> DATA FOR THE TASK:
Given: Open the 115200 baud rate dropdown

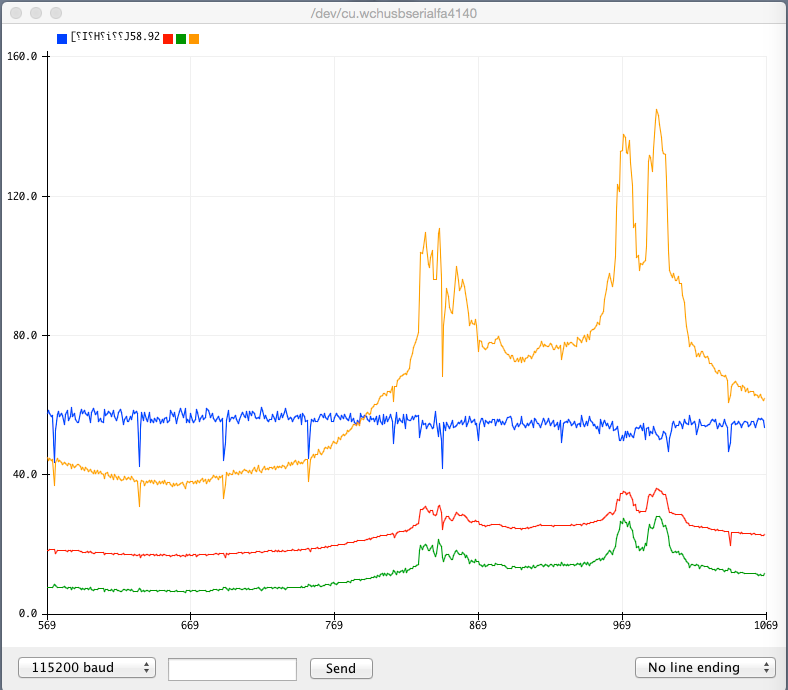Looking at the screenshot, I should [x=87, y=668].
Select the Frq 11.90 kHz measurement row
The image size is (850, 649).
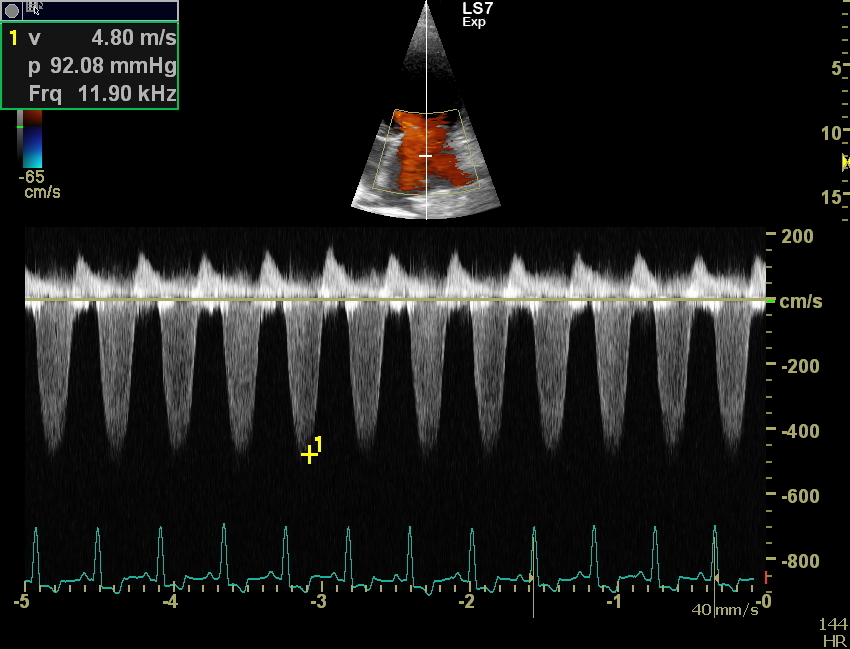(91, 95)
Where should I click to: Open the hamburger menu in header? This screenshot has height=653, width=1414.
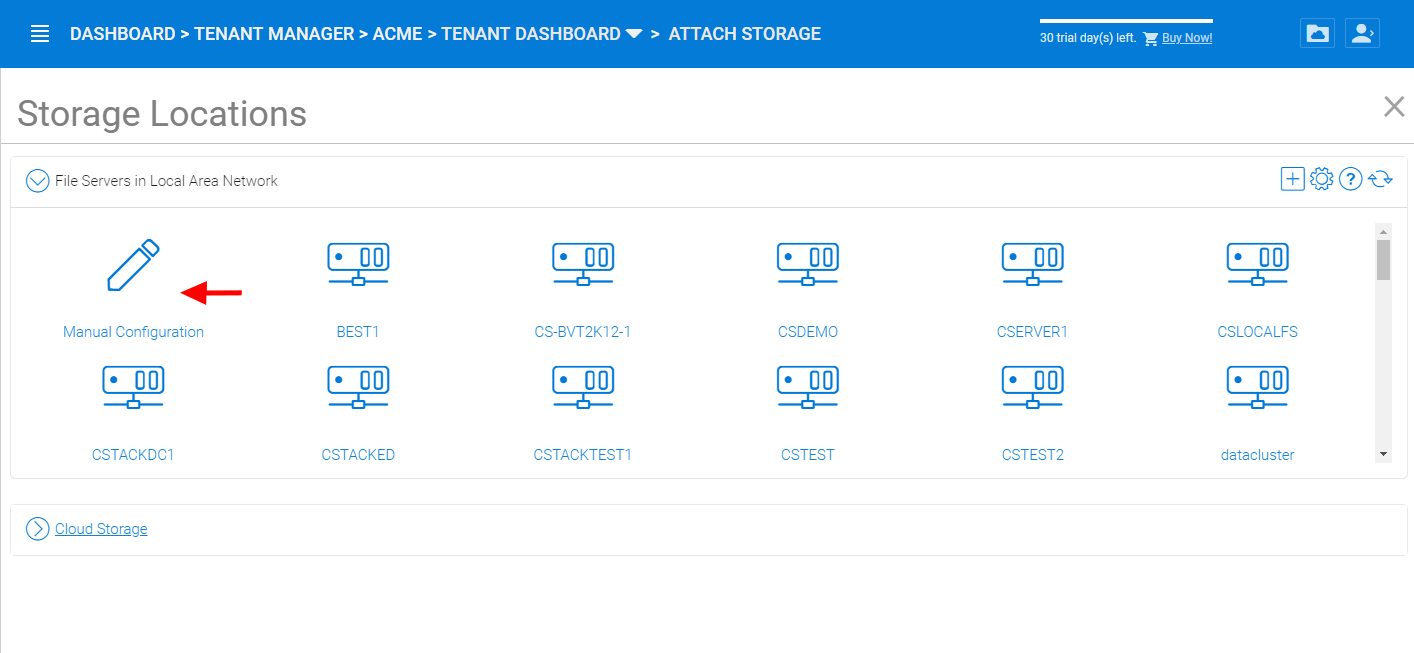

> TASK INSTRUCTIONS:
The material above is to be transcribed exactly, with its images omitted.

> SOLUTION FOR THIS TASK:
Given: Open the 115200 baud rate dropdown

Looking at the screenshot, I should [x=87, y=668].
Select the Frq 11.90 kHz measurement row
The image size is (850, 649).
(91, 95)
Where should I click to: Open the hamburger menu in header? This screenshot has height=653, width=1414.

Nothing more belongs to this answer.